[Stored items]
>>>
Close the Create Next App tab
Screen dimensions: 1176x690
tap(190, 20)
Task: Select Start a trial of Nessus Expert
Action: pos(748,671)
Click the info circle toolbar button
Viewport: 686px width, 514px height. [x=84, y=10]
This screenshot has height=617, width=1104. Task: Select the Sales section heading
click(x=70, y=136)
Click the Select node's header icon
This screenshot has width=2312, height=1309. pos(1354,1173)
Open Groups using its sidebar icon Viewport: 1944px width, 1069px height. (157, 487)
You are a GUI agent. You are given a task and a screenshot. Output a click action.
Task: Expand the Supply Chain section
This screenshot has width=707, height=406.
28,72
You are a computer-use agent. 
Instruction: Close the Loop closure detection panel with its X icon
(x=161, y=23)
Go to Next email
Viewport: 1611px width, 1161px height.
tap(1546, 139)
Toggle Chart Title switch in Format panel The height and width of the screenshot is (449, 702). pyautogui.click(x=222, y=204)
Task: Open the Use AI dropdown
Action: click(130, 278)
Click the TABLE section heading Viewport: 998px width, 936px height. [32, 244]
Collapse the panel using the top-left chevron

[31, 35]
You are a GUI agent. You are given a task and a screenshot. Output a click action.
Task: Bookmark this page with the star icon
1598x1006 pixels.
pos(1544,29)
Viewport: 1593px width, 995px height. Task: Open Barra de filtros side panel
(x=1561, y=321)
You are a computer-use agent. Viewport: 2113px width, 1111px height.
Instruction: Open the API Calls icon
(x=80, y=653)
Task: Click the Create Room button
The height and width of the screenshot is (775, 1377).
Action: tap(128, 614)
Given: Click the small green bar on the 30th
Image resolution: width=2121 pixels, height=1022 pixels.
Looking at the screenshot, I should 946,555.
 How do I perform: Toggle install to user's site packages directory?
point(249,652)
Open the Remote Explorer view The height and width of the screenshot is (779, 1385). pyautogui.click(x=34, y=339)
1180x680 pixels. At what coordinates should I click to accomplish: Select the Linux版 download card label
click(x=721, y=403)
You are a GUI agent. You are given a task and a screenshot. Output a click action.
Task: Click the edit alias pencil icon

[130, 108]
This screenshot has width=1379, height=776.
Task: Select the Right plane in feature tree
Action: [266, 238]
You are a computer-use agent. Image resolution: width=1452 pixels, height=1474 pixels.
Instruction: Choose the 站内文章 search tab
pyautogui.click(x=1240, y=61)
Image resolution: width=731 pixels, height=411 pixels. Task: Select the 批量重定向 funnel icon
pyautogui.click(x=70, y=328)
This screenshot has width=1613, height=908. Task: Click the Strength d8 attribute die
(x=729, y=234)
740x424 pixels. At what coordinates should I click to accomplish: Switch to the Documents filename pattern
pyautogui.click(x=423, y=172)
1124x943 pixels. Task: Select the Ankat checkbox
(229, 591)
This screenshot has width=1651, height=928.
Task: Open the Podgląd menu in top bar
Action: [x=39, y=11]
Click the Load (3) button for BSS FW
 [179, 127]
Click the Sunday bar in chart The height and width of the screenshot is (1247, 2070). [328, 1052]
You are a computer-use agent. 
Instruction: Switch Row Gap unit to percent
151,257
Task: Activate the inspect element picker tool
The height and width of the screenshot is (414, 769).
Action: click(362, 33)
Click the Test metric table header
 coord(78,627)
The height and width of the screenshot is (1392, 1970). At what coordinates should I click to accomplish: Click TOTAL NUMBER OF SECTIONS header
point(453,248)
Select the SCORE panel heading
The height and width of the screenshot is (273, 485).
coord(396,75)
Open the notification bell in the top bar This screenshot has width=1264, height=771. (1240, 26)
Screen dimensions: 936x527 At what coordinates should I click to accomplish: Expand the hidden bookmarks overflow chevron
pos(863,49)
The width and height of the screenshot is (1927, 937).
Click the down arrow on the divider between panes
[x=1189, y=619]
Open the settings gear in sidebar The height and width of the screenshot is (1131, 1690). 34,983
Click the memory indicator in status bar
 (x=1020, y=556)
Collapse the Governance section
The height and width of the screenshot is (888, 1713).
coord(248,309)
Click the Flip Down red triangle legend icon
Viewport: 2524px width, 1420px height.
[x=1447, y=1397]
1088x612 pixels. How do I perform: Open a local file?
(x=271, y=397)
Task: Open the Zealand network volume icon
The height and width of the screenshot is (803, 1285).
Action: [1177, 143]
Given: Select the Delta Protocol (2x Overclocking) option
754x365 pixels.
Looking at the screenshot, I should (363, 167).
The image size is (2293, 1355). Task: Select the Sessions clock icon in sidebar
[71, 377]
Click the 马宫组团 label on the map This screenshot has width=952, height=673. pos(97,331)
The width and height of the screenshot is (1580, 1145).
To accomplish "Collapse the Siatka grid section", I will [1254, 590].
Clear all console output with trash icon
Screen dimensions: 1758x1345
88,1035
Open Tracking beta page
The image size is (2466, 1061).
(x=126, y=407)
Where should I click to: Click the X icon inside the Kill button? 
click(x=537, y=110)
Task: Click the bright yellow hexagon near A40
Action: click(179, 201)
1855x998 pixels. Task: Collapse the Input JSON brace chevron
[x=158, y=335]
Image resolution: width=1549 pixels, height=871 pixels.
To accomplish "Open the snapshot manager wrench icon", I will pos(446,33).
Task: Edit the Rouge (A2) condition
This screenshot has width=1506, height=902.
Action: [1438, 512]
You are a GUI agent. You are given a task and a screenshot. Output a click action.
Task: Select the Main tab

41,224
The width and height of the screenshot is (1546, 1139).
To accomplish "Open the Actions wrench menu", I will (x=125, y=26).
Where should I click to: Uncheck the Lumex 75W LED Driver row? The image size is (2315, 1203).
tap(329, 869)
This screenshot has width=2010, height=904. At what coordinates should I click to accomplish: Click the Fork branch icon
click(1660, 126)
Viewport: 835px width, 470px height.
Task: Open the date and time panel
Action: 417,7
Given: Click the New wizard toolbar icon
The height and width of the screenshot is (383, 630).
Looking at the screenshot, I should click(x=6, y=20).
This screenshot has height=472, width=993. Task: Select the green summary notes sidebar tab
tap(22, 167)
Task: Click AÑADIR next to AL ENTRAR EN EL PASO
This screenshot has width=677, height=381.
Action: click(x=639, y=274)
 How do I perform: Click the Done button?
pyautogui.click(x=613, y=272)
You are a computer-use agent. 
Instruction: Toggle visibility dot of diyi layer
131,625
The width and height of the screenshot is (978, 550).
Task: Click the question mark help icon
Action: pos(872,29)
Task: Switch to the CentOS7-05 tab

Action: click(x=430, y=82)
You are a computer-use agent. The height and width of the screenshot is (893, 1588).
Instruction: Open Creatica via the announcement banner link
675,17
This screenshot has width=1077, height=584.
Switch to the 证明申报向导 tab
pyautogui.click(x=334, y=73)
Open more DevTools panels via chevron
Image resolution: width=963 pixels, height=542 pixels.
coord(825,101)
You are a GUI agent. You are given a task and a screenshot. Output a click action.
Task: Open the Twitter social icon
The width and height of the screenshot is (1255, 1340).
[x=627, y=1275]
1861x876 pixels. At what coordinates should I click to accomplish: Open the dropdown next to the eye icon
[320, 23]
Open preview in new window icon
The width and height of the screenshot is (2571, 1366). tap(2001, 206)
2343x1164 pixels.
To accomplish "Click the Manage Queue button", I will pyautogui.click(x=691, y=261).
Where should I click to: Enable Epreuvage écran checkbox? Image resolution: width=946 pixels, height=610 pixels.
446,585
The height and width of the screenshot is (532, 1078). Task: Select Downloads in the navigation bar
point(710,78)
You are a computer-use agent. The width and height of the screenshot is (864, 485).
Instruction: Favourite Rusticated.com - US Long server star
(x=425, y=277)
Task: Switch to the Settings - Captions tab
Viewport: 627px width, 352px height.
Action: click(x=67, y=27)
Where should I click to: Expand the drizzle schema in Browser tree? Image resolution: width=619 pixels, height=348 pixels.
<<<
EXERCISE REQUIREMENTS:
Reproduce the records above exactly, character for character.

RESULT BELOW:
Close the Create Next App tab
Screen dimensions: 1176x690
tap(190, 20)
Task: Select Start a trial of Nessus Expert
Action: pos(748,671)
Click the info circle toolbar button
Viewport: 686px width, 514px height. [x=84, y=10]
This screenshot has height=617, width=1104. Task: Select the Sales section heading
click(x=70, y=136)
Click the Select node's header icon
This screenshot has width=2312, height=1309. pos(1354,1173)
Open Groups using its sidebar icon Viewport: 1944px width, 1069px height. (157, 487)
You are a GUI agent. You are given a task and a screenshot. Output a click action.
Task: Expand the Supply Chain section
This screenshot has width=707, height=406.
28,72
You are a computer-use agent. 
Instruction: Close the Loop closure detection panel with its X icon
(x=161, y=23)
Go to Next email
Viewport: 1611px width, 1161px height.
tap(1546, 139)
Toggle Chart Title switch in Format panel The height and width of the screenshot is (449, 702). pyautogui.click(x=222, y=204)
Task: Open the Use AI dropdown
Action: click(130, 278)
Click the TABLE section heading Viewport: 998px width, 936px height. [32, 244]
Collapse the panel using the top-left chevron

[31, 35]
You are a GUI agent. You are given a task and a screenshot. Output a click action.
Task: Bookmark this page with the star icon
1598x1006 pixels.
pos(1544,29)
Viewport: 1593px width, 995px height. Task: Open Barra de filtros side panel
(x=1561, y=321)
You are a computer-use agent. Viewport: 2113px width, 1111px height.
Instruction: Open the API Calls icon
(x=80, y=653)
Task: Click the Create Room button
The height and width of the screenshot is (775, 1377).
Action: tap(128, 614)
Given: Click the small green bar on the 30th
Image resolution: width=2121 pixels, height=1022 pixels.
Looking at the screenshot, I should 946,555.
 How do I perform: Toggle install to user's site packages directory?
point(249,652)
Open the Remote Explorer view The height and width of the screenshot is (779, 1385). pyautogui.click(x=34, y=339)
1180x680 pixels. At what coordinates should I click to accomplish: Select the Linux版 download card label
click(x=721, y=403)
You are a GUI agent. You are given a task and a screenshot. Output a click action.
Task: Click the edit alias pencil icon

[130, 108]
This screenshot has width=1379, height=776.
Task: Select the Right plane in feature tree
Action: [266, 238]
You are a computer-use agent. Image resolution: width=1452 pixels, height=1474 pixels.
Instruction: Choose the 站内文章 search tab
pyautogui.click(x=1240, y=61)
Image resolution: width=731 pixels, height=411 pixels. Task: Select the 批量重定向 funnel icon
pyautogui.click(x=70, y=328)
This screenshot has width=1613, height=908. Task: Click the Strength d8 attribute die
(x=729, y=234)
740x424 pixels. At what coordinates should I click to accomplish: Switch to the Documents filename pattern
pyautogui.click(x=423, y=172)
1124x943 pixels. Task: Select the Ankat checkbox
(229, 591)
This screenshot has width=1651, height=928.
Task: Open the Podgląd menu in top bar
Action: [x=39, y=11]
Click the Load (3) button for BSS FW
 [179, 127]
Click the Sunday bar in chart The height and width of the screenshot is (1247, 2070). [328, 1052]
You are a computer-use agent. 
Instruction: Switch Row Gap unit to percent
151,257
Task: Activate the inspect element picker tool
The height and width of the screenshot is (414, 769).
Action: click(362, 33)
Click the Test metric table header
 coord(78,627)
The height and width of the screenshot is (1392, 1970). At what coordinates should I click to accomplish: Click TOTAL NUMBER OF SECTIONS header
point(453,248)
Select the SCORE panel heading
The height and width of the screenshot is (273, 485).
coord(396,75)
Open the notification bell in the top bar This screenshot has width=1264, height=771. (1240, 26)
Screen dimensions: 936x527 At what coordinates should I click to accomplish: Expand the hidden bookmarks overflow chevron
pos(863,49)
The width and height of the screenshot is (1927, 937).
Click the down arrow on the divider between panes
[x=1189, y=619]
Open the settings gear in sidebar The height and width of the screenshot is (1131, 1690). 34,983
Click the memory indicator in status bar
 (x=1020, y=556)
Collapse the Governance section
The height and width of the screenshot is (888, 1713).
coord(248,309)
Click the Flip Down red triangle legend icon
Viewport: 2524px width, 1420px height.
[x=1447, y=1397]
1088x612 pixels. How do I perform: Open a local file?
(x=271, y=397)
Task: Open the Zealand network volume icon
The height and width of the screenshot is (803, 1285).
Action: [1177, 143]
Given: Select the Delta Protocol (2x Overclocking) option
754x365 pixels.
Looking at the screenshot, I should (363, 167).
The image size is (2293, 1355). Task: Select the Sessions clock icon in sidebar
[71, 377]
Click the 马宫组团 label on the map This screenshot has width=952, height=673. pos(97,331)
The width and height of the screenshot is (1580, 1145).
To accomplish "Collapse the Siatka grid section", I will [1254, 590].
Clear all console output with trash icon
Screen dimensions: 1758x1345
88,1035
Open Tracking beta page
The image size is (2466, 1061).
(x=126, y=407)
Where should I click to: Click the X icon inside the Kill button? 
click(x=537, y=110)
Task: Click the bright yellow hexagon near A40
Action: click(179, 201)
1855x998 pixels. Task: Collapse the Input JSON brace chevron
[x=158, y=335]
Image resolution: width=1549 pixels, height=871 pixels.
To accomplish "Open the snapshot manager wrench icon", I will pos(446,33).
Task: Edit the Rouge (A2) condition
This screenshot has width=1506, height=902.
Action: [1438, 512]
You are a GUI agent. You are given a task and a screenshot. Output a click action.
Task: Select the Main tab

41,224
The width and height of the screenshot is (1546, 1139).
To accomplish "Open the Actions wrench menu", I will (x=125, y=26).
Where should I click to: Uncheck the Lumex 75W LED Driver row? The image size is (2315, 1203).
tap(329, 869)
This screenshot has width=2010, height=904. At what coordinates should I click to accomplish: Click the Fork branch icon
click(1660, 126)
Viewport: 835px width, 470px height.
Task: Open the date and time panel
Action: 417,7
Given: Click the New wizard toolbar icon
The height and width of the screenshot is (383, 630).
Looking at the screenshot, I should click(x=6, y=20).
This screenshot has height=472, width=993. Task: Select the green summary notes sidebar tab
tap(22, 167)
Task: Click AÑADIR next to AL ENTRAR EN EL PASO
This screenshot has width=677, height=381.
Action: click(x=639, y=274)
 How do I perform: Click the Done button?
pyautogui.click(x=613, y=272)
You are a computer-use agent. 
Instruction: Toggle visibility dot of diyi layer
131,625
The width and height of the screenshot is (978, 550).
Task: Click the question mark help icon
Action: pos(872,29)
Task: Switch to the CentOS7-05 tab

Action: click(x=430, y=82)
You are a computer-use agent. The height and width of the screenshot is (893, 1588).
Instruction: Open Creatica via the announcement banner link
675,17
This screenshot has width=1077, height=584.
Switch to the 证明申报向导 tab
pyautogui.click(x=334, y=73)
Open more DevTools panels via chevron
Image resolution: width=963 pixels, height=542 pixels.
coord(825,101)
You are a GUI agent. You are given a task and a screenshot. Output a click action.
Task: Open the Twitter social icon
The width and height of the screenshot is (1255, 1340).
[x=627, y=1275]
1861x876 pixels. At what coordinates should I click to accomplish: Open the dropdown next to the eye icon
[320, 23]
Open preview in new window icon
The width and height of the screenshot is (2571, 1366). tap(2001, 206)
2343x1164 pixels.
To accomplish "Click the Manage Queue button", I will pyautogui.click(x=691, y=261).
Where should I click to: Enable Epreuvage écran checkbox? Image resolution: width=946 pixels, height=610 pixels.
446,585
The height and width of the screenshot is (532, 1078). Task: Select Downloads in the navigation bar
point(710,78)
You are a computer-use agent. The width and height of the screenshot is (864, 485).
Instruction: Favourite Rusticated.com - US Long server star
(x=425, y=277)
Task: Switch to the Settings - Captions tab
Viewport: 627px width, 352px height.
Action: click(x=67, y=27)
Where should I click to: Expand the drizzle schema in Browser tree? Image resolution: width=619 pixels, height=348 pixels.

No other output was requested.